Worthington: We’re a small group, and all of us are journalism majors. We talk about LGBT issues in the media and how they could be better addressed. We discuss how to come out at work, how to deal with homophobic co-workers, and why it is OK as an LGBT reporter or producer to cover LGBT topics.

Echo: Do you think it’s important for LGBT students to network with gay professionals? What can they learn from that experience?

Worthington: It’s important for several reasons, one of which being that it can lead to employment. Our chapter had mixers with the main NLGJA chapter in Arizona in the last year or two, and I know that one of our chapter leaders at the time landed a professional job from that. Another reason that talking to a current gay professional is important is because if someone has an issue, such as how their orientation or identity will be perceived, the perspective of someone who is already out in the field is going to have more weight (for a student), because they’ve been through this before.

Echo: What tips would you have for a student or new graduate in your profession related to being out at their first professional level job?

Worthington: A lot of advice in this area depends on the person and their situation, but you should be able to be comfortable with who you are at work. Being closeted is a miserable experience. Don’t shy away from water-cooler conversation. If you respect them, they’ll respect you. And be honest with your readers. Don’t be afraid to be out and to talk about the LGBT aspects of your life, particularly as you share your work on social media channels like Twitter.


startingOut_SUPPORT

oSTEM members (left to right): Isaiah, Alejandro and Omar. Photo by KJ Philp.

Alejandro Ramirez

Ramirez is the founder of ASU’s Chapter of Out in Science, Technology, Engineering and Mathematics (oSTEM), a national society dedicated to educating and fostering leadership for LGBTQA communities in the STEM fields.
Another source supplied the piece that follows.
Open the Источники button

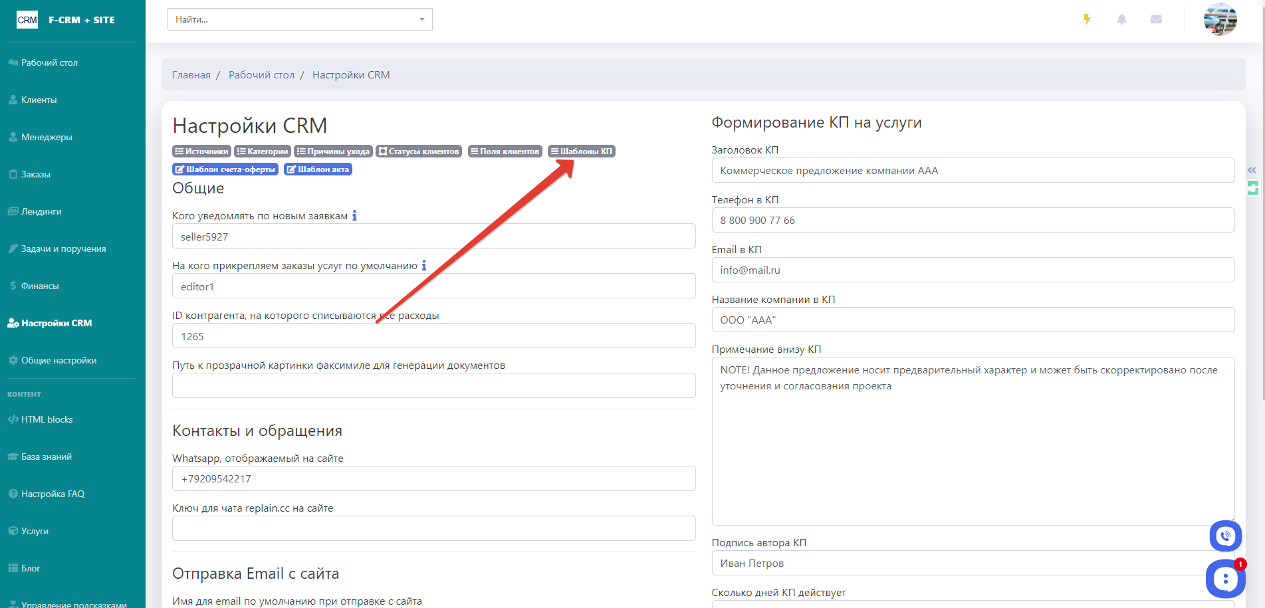tap(201, 152)
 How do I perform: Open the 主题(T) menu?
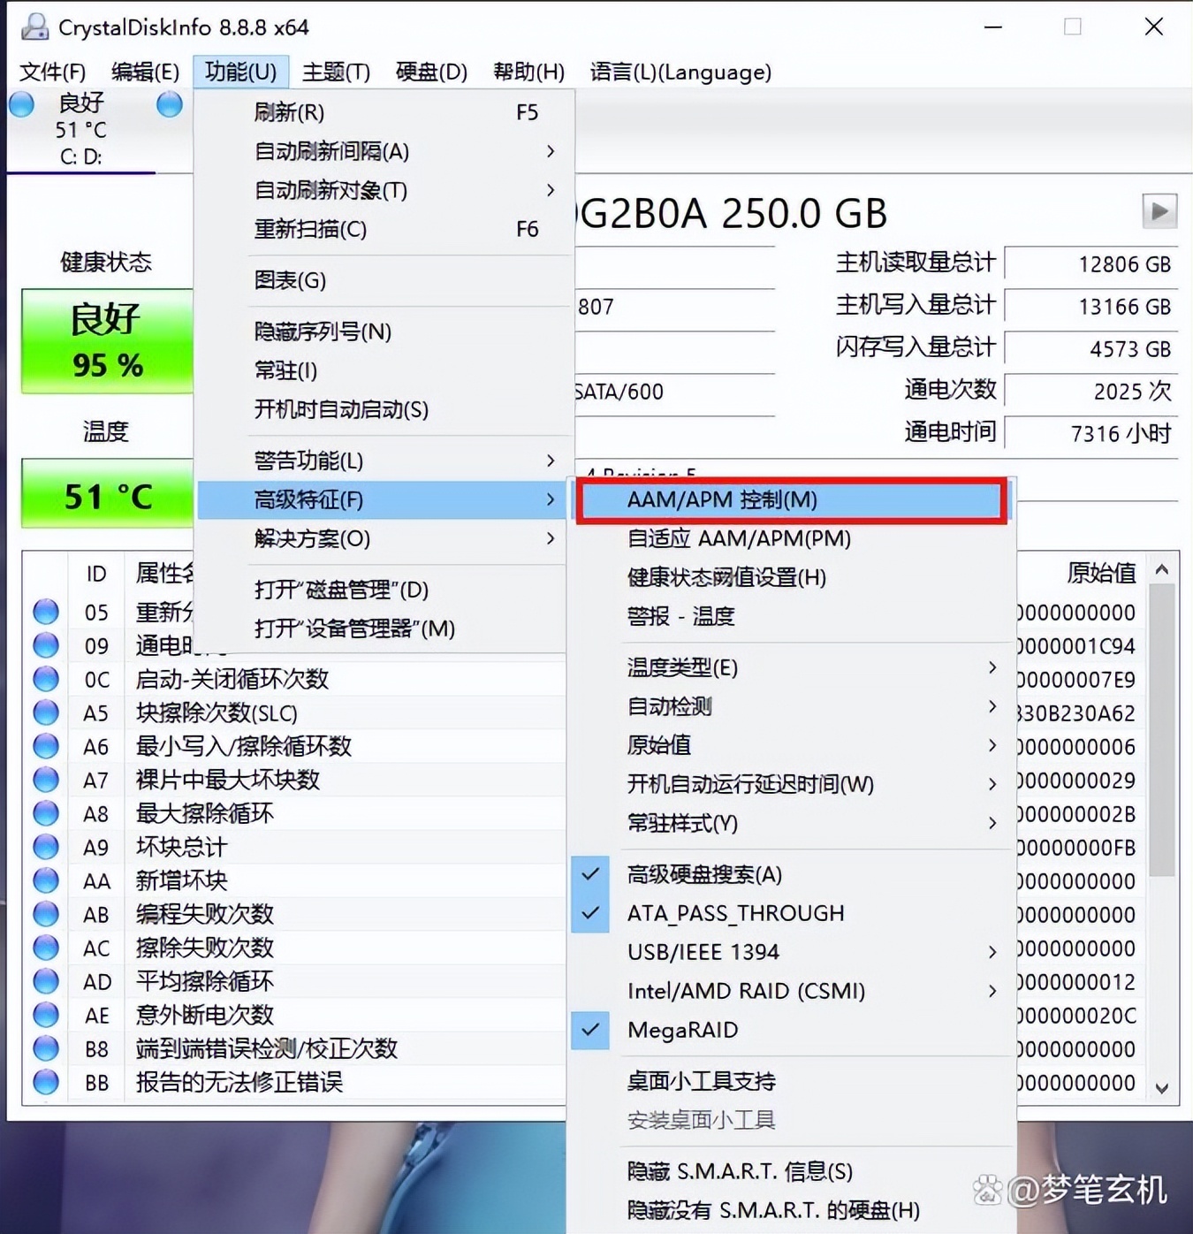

According to oSTEM at ASU’s Facebook page (facebook.com/asuostem), it’s mission is “To educate, empower, and engage a diverse community. To identify, address and advocate for the needs of LGBTQA students in the STEM fields … through mentorship connections, networking opportunities, strategic collaborations and professional/leadership development.”

Echo: Tell us about your organization and how it prepares LGBT students for a successful career.

Ramirez: Out in Science, Technology, Engineering, and Mathematics at Arizona State University (oSTEM at ASU) helps prepare LGBT students for a successful career in the STEM fields by hosting a variety of workshops and networking events in partnership with LGBT-friendly employers in the valley. During the past year, we have brought over the LGBT Alliance group from Arizona Public Service (APS) to talk to us what it is like to be out at APS specifically, as well as provide us with a resume/interviewing workshop.

Echo: Do you think it’s important for LGBT students to network with gay professionals? What can they learn from that experience?

startingOut_Alehandro

Alejandro Ramirez. Photo by KJ Philp.

Ramirez: I believe it’s crucial for LGBT students to network with other LGBT professionals for several reasons. Networking with folks who are already in the field and out will help provide students with invaluable information about what the social climate is like in that particular company. It is especially important as STEM students to know they can openly be themselves without being shut out or valued less, since STEM fields, especially those related to engineering, tend to be fairly conservative.

Echo: What tips do you have for students or new grads in your field related to being out at their first professional level job?

Ramirez: I would let them know that they should be able to feel comfortable and be themselves in their work environment. Try and find out if the company for which you work has an LGBT alliance that you can join. If they do not, find out if and how you can potentially start one. If you’re not comfortable being out at your new place of employment, it’s completely understandable; however, it is important you feel comfortable and safe being yourself around your coworkers, supervisors, etc.